La necessità di intervenire è anche strategica: anticipare possibili future normative europee in materia consentirebbe al territorio di farsi trovare preparato, con benefici non solo ambientali ma anche economici. In particolare, una migliore qualità dei fanghi di depurazione potrebbe incidere positivamente sulle tariffe di smaltimento, rendendone possibile un utilizzo sicuro e sostenibile.

“Superare l’incertezza dei dati è fondamentale per migliorare la qualità delle politiche pubbliche regionali e tutelare la salute dei cittadini”, è stato sottolineato nel corso della conferenza stampa di presentazione.

All’incontro hanno partecipato i Consiglieri regionali Elia Miani e Mauro Di Bert, insieme al direttore di Informest, Graziano Lorenzon, che ha illustrato i contenuti tecnici del progetto, e alla Vicesindaco del Comune di Pradamano, Daiana Miani, ente capofila dell’iniziativa.

Sono inoltre intervenuti il Vicesindaco del Comune di Premariacco, Monika Drescig, e gli assessori Luigi Palandrani (Comune di Pavia di Udine) e Rita Cozzi (Comune di Cividale), a testimonianza del forte coinvolgimento istituzionale e territoriale.

A chiudere la conferenza, portando il saluto della Regione, è stata l’assessore regionale alle finanze Barbara Zilli, che ha ribadito “il ruolo fondamentale di INFORMEST, capace di raccordare le progettualità dei comuni con le sfide moderne.

In questo caso, nel “prezioso ambito della tutela della salute e dell’ambiente con un progetto pilota”, che secondo l’esponente della giunta, “sarà presto esteso ad altri partner territoriali”.

Il progetto rappresenta, inoltre, un esempio concreto di collaborazione tra enti locali e istituzioni regionali, orientato a costruire conoscenza e soluzioni per affrontare una delle sfide emergenti della transizione ecologica.
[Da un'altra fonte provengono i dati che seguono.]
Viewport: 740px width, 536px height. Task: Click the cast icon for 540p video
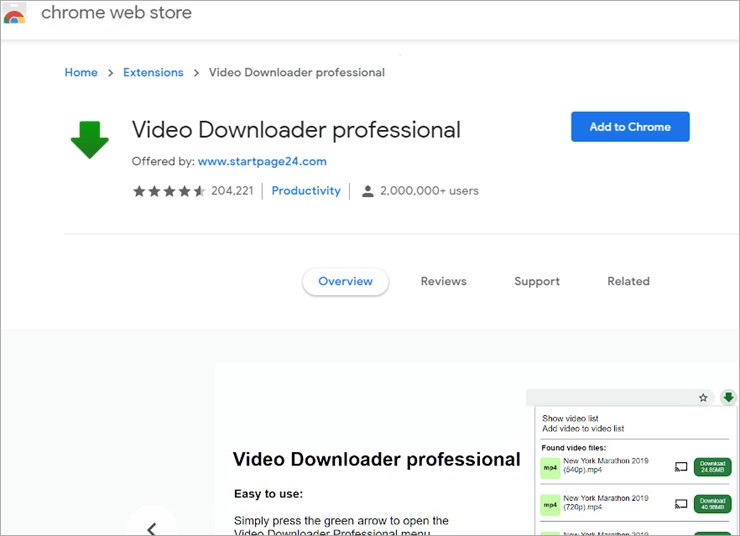[681, 467]

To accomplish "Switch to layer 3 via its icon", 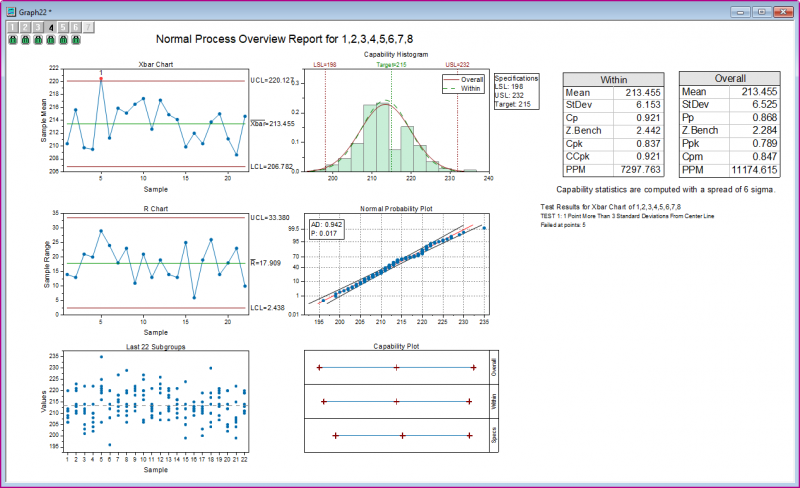I will (x=38, y=27).
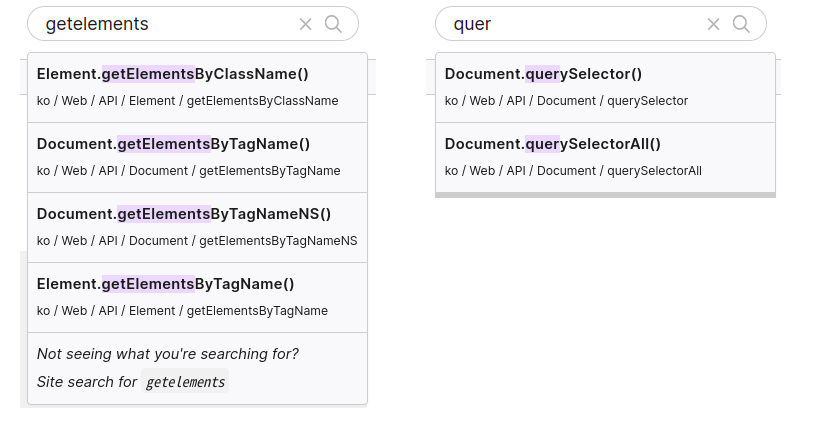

MIANI (LEGA): 380 MILA EURO PER PROGETTO MICROPLASTICHE

“Le microplastiche, e in particolare le microfibre rilasciate dal settore tessile, rappresentano una sfida ambientale crescente che richiede interventi concreti e coordinati. In questo contesto si inserisce il percorso avviato nel 2024, che ha promosso iniziative mirate per ridurre l’impatto delle microplastiche nelle acque”.

Così il consigliere regionale Elia Miani (Lega) in una nota a margine della conferenza stampa al Palazzo della Regione, a Udine, assieme al collega Mauro Di Bert (Fedriga presidente), l’assessore regionale Barbara Zilli, gli assessori all’Ambiente dei comuni di Cividale, Pavia di Udine, Pradamano e Premariacco e il dirigente responsabile di Informest, Graziano Lorenzon.
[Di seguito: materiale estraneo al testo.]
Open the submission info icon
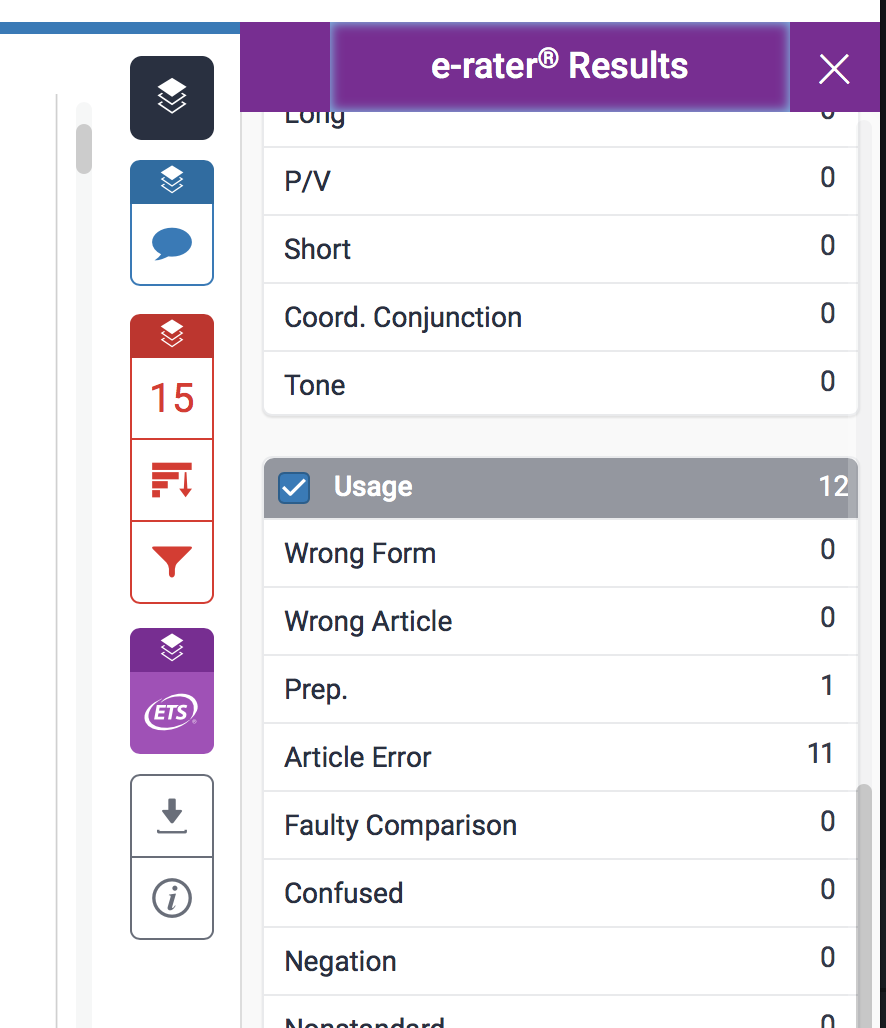This screenshot has height=1028, width=886. coord(172,898)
“Il progetto – come spiega Miani – ha preso avvio con uno stanziamento di 150mila euro destinato alla ricerca e al monitoraggio della presenza di microplastiche, attraverso analisi specifiche effettuate prima e dopo l’installazione di filtri per lavatrici in grado di trattenere le microfibre provenienti dagli abiti. L’iniziativa, concepita come progetto pilota, ha puntato a testare soluzioni concrete per ridurre l’immissione di microplastiche nell’ambiente. Successivamente, il percorso è stato rafforzato con ulteriori 230mila euro stanziati in sede di assestamento di bilancio, risorse destinate a completare il progetto e proseguire la campagna di monitoraggio delle acque, consolidando i risultati ottenuti e ampliando l’utilizzo dei sistemi di filtrazione”.

“Il settore tessile rappresenta una delle principali fonti di rilascio di microplastiche – sottolinea il consigliere -. Le microfibre non vengono trattenute dalle lavatrici e finiscono nelle acque reflue. L’installazione di filtri allo scarico rappresenta oggi la soluzione più efficace per ridurre questo impatto, in attesa che i produttori si adeguino alle normative europee”.
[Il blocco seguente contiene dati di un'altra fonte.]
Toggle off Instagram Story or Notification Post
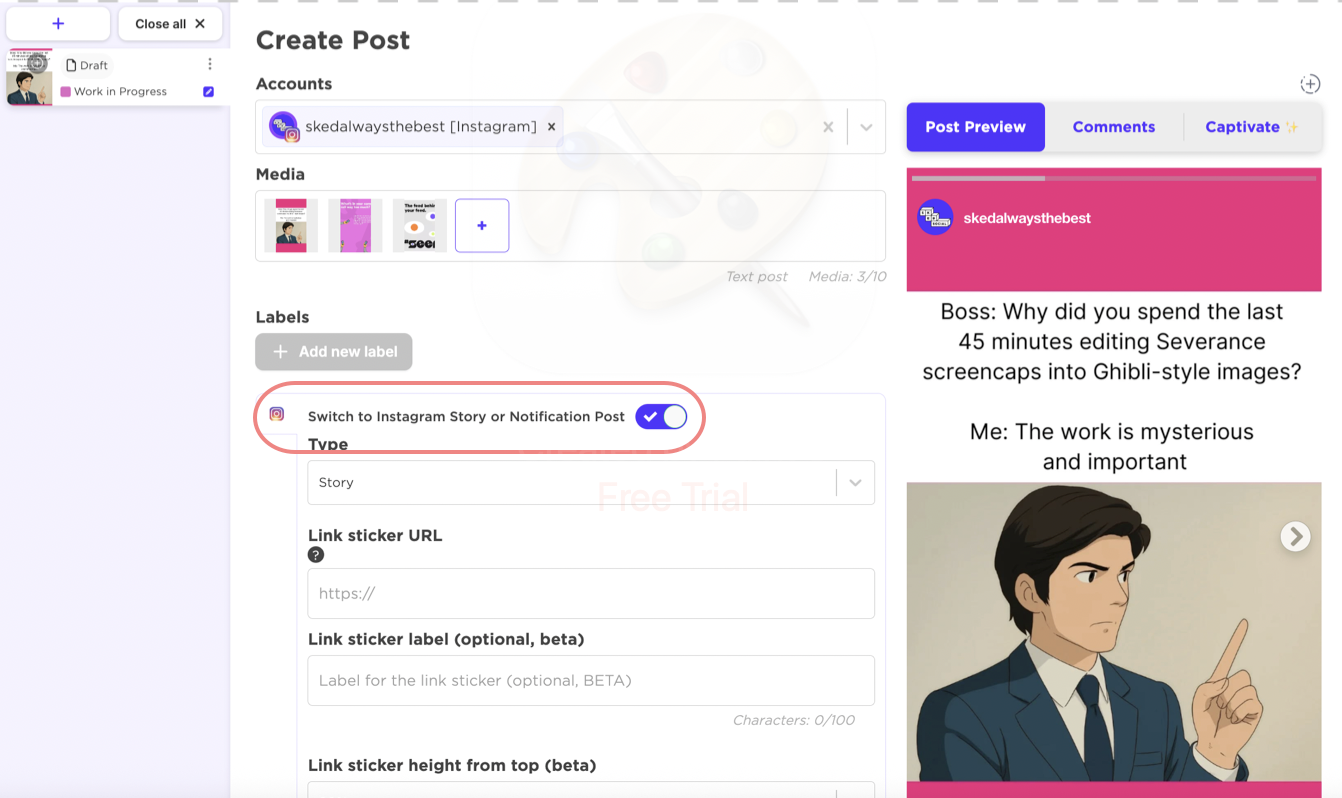1342x798 pixels. pyautogui.click(x=661, y=416)
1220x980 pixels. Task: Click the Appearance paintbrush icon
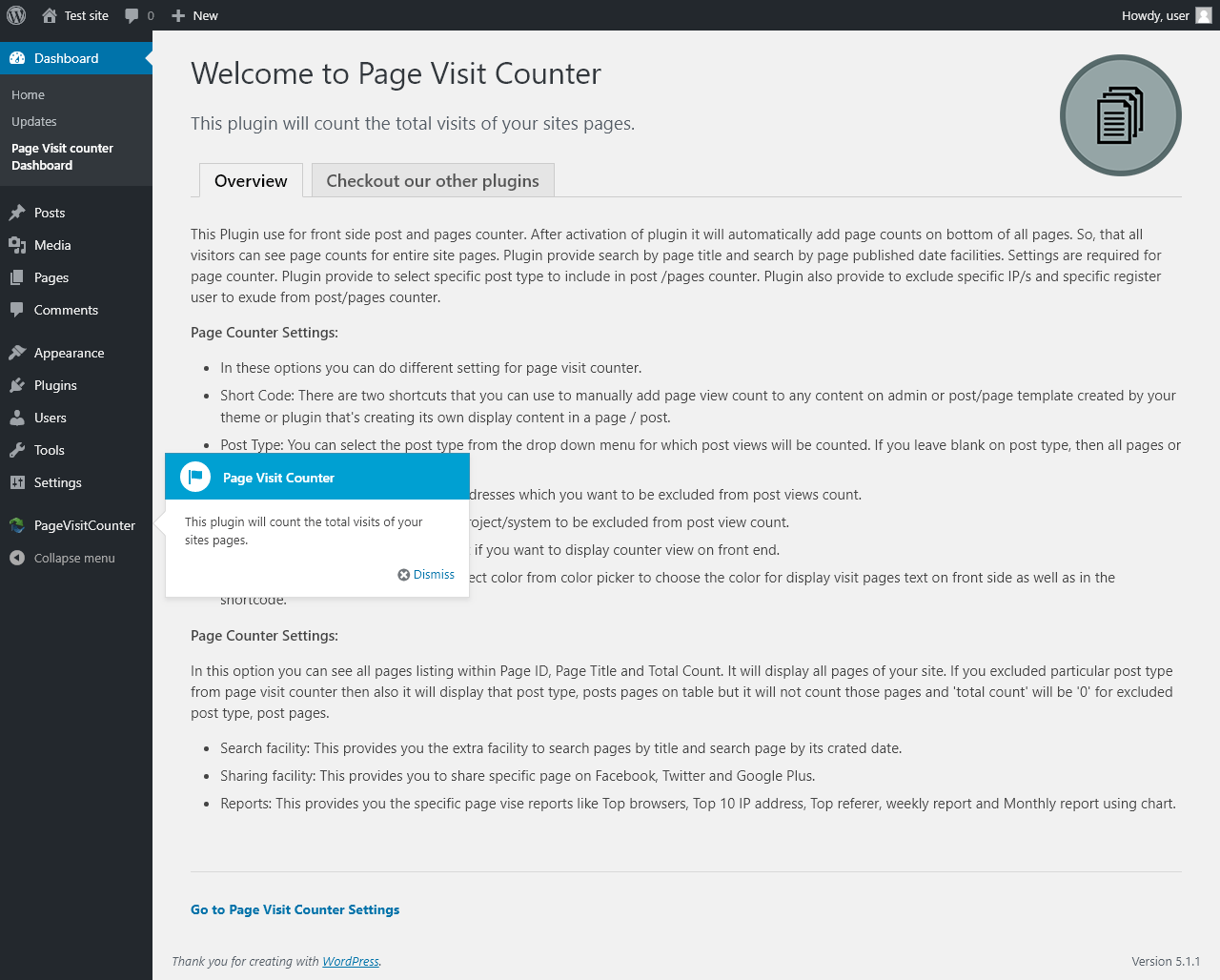tap(17, 353)
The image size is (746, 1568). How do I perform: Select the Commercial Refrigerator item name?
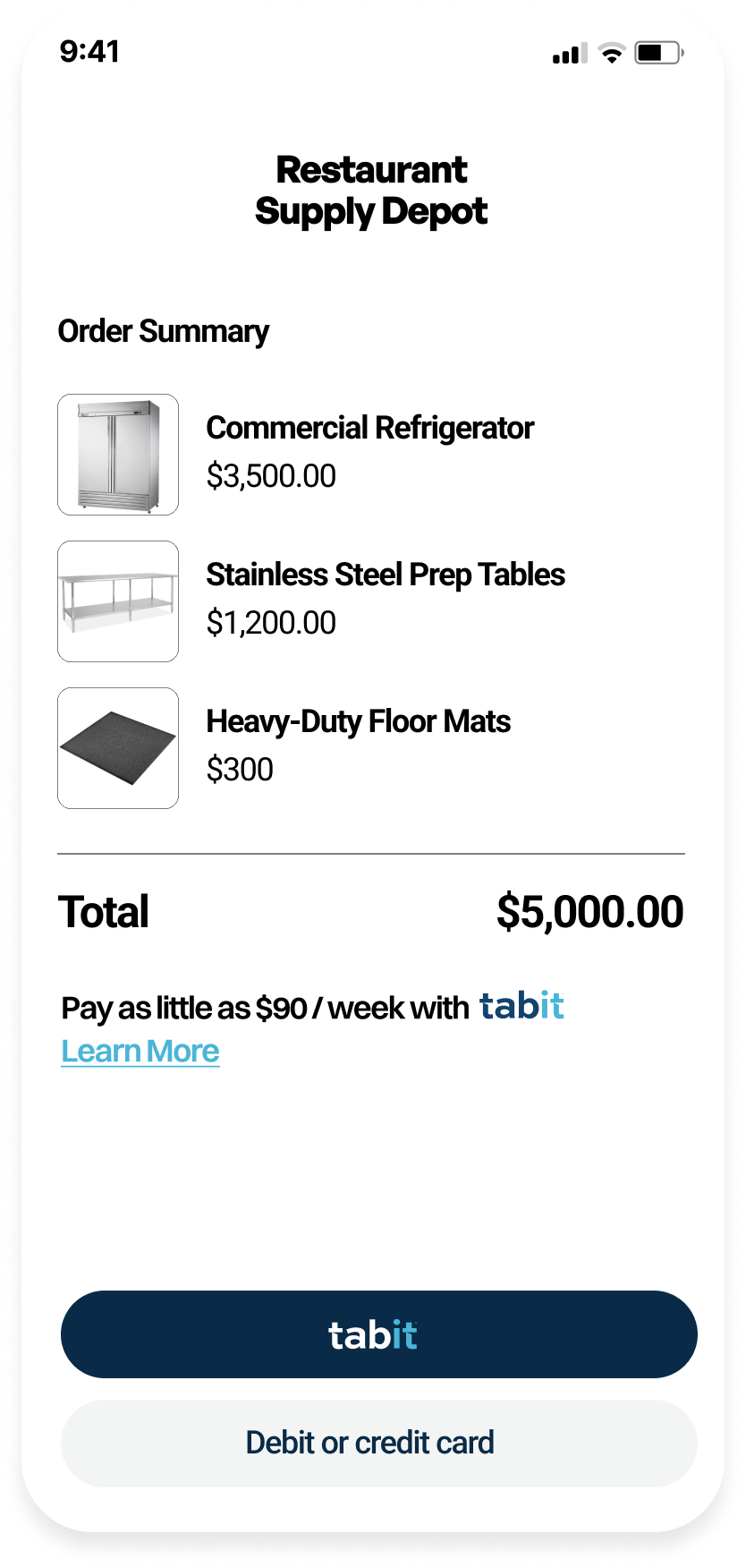point(369,428)
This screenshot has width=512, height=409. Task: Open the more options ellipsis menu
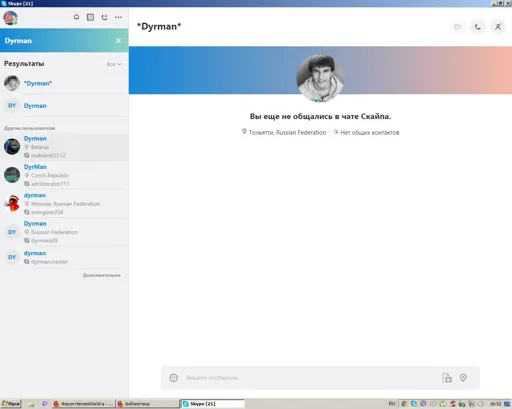pyautogui.click(x=118, y=17)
“L’obiettivo – aggiunge l’esponente del Carroccio – è quello di proseguire lungo un percorso che unisca sensibilizzazione, monitoraggio scientifico e interventi concreti, coinvolgendo cittadini, istituzioni e operatori del settore. Il progetto si inserisce in una strategia più ampia volta a tutelare la qualità delle acque e a ridurre l’impatto delle microplastiche sulla catena ambientale e alimentare. Con queste risorse passiamo dalla consapevolezza all’azione concreta, mettendo in campo strumenti innovativi per proteggere ambiente e salute dei cittadini”.